Is the APLY ETF a better alternative as Apple stock price crumbles?
- Apple shares have crashed hard in the past few weeks.
- It has moved to a correction as it slipped by over 14% from the YTD high.
- APLY ETF is an Apple ETF that has a 28.3% yield
Apple (NASDAQ: AAPL) stock price is in trouble as concerns about the company’s growth in key markets and segments remain. It crumbled to a low of $170 on Tuesday, its lowest point since November last year. It has moved into a correction zone after falling by over 14% from its highest point in December.
Apple is facing substantial headwinds
Copy link to sectionApple has always traded at a premium but there are concerns about whether it deserves this valuation. Data compiled by SeekingAlpha shows that the company has a TTM PE multiple of 27.15 and a forward multiple of 26.
Apple’s revenue growth has been under pressure recently. The most recent results showed that the company’s revenue contracted by 0.47% YoY. Its forward revenue stands at 1.54%, lower than the sector median at 6.70%.
The company is facing a mountain of challenges. Data released this week showed that iPhone sales in China have tumbled hard recently. This trend will likely continue in the coming years now that most people are staying with their iPhones for longer.
This is an important issue since the iPhone is the company’s biggest cash cow, generating over 50% of its total revenue. On Tuesday, Foxconn, a key Apple supply reported weak financial results for the last quarter.
At the same time, there are signs that Apple’s services revenue is slowing and facing headwinds. Recently, the company received a big fine from European regulators, who accused it for stifling competition in the music-streaming industry.
Apple stock has also crashed because the company has lagged behind other companies in the artificial intelligence (AI) industry. It has now ended its Titan electric vehicle (EV) project as it shifts its focus in the AI industry.
Apple’s technicals are also not doing well. The stock has formed what looks like a double-top pattern around $197.25. This pattern is one of the most bearish signs in the market.
It has dropped below the 200-day and EMA and the 200-day Arnaud Legoux Moving Average (ALMA). It is also nearing the neckline of the double-top pattern at $165.33. The stock has moved to the 38.2% retracement point.
Therefore, the outlook for the stock is bearish, with the next target being at 50% retracement point at $160.

Apple stock chart
Is APLY ETF a good alternative?
Copy link to sectionThe YieldMax AAPL Option Income Strategy (APLY) ETF has also been in a strong bearish trend and has underperformed Apple shares.
APLY is a fund that is similar to TSLY ETF, which I wrote about recently.
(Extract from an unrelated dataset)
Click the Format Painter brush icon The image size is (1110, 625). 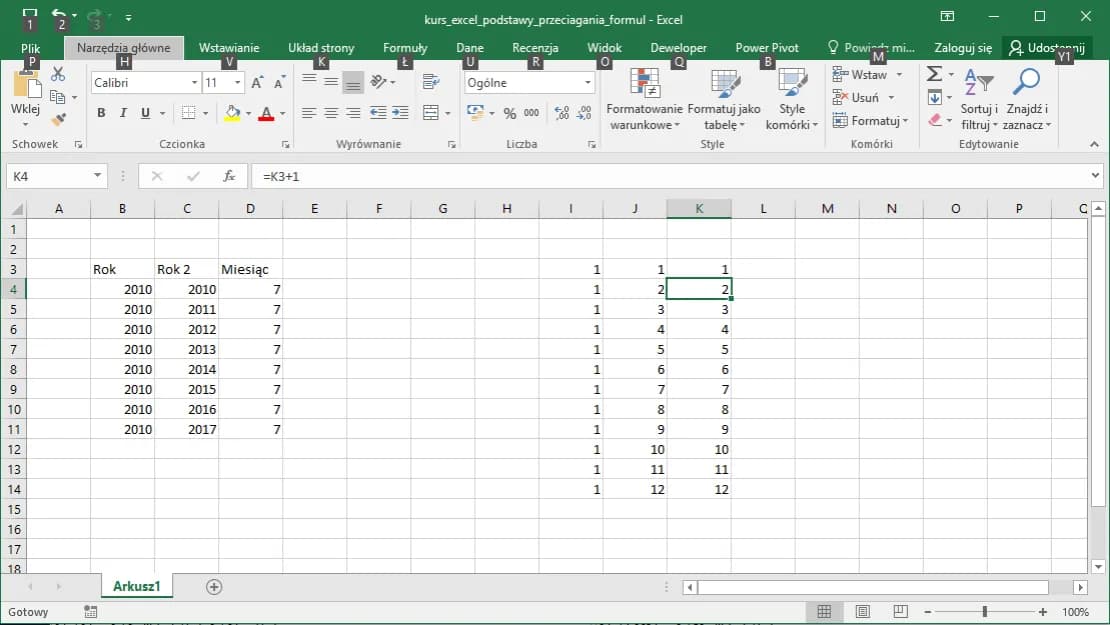point(57,119)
Its goal is to give investors exposure to Apple and provide them with regular dividends.
It does that by investing in Apple derivatives and then selling call options. A call option is a financial transaction that gives investors the right but not the obligation to buy an asset.
Selling the call option gives the ETF a premium, which it distributes to investors. It then benefits when the Apple stock is rising. APLY has a dividend yield of over 28%, higher than Apple’s yield of 0.55%.
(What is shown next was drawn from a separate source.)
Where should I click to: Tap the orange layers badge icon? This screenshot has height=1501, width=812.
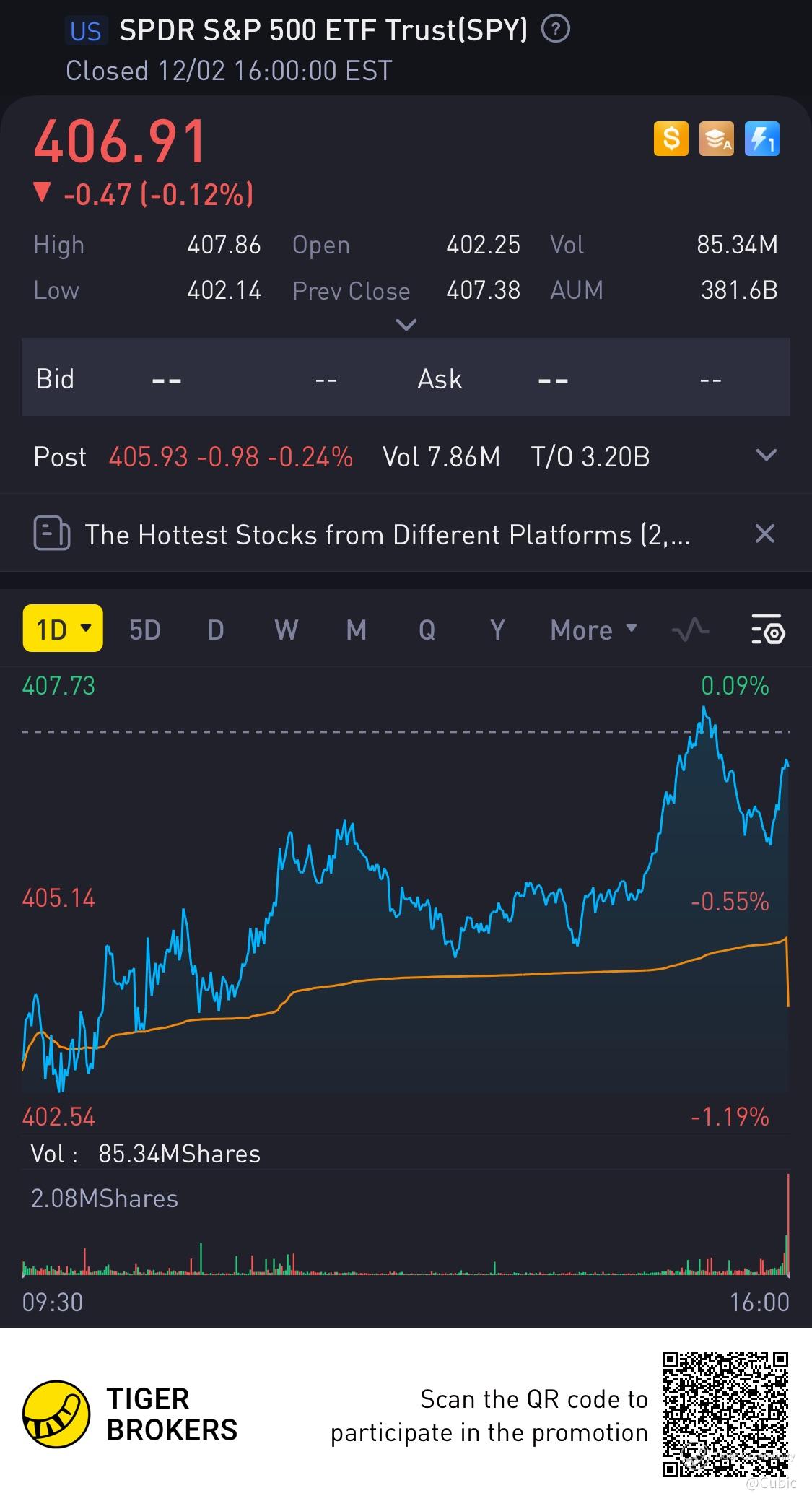tap(716, 139)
On paper, it makes sense to invest in APLY ETF during bear markets since the call option gives it a premium to distribute. In reality, however, APLY tends to underperform AAPL. It has dropped by 13% in 2024 while Apple is down by 11.5%. Therefore, from a fundamental and technical standpoint, I agree with analysts at Evercore who recently removed Apple from their conviction list.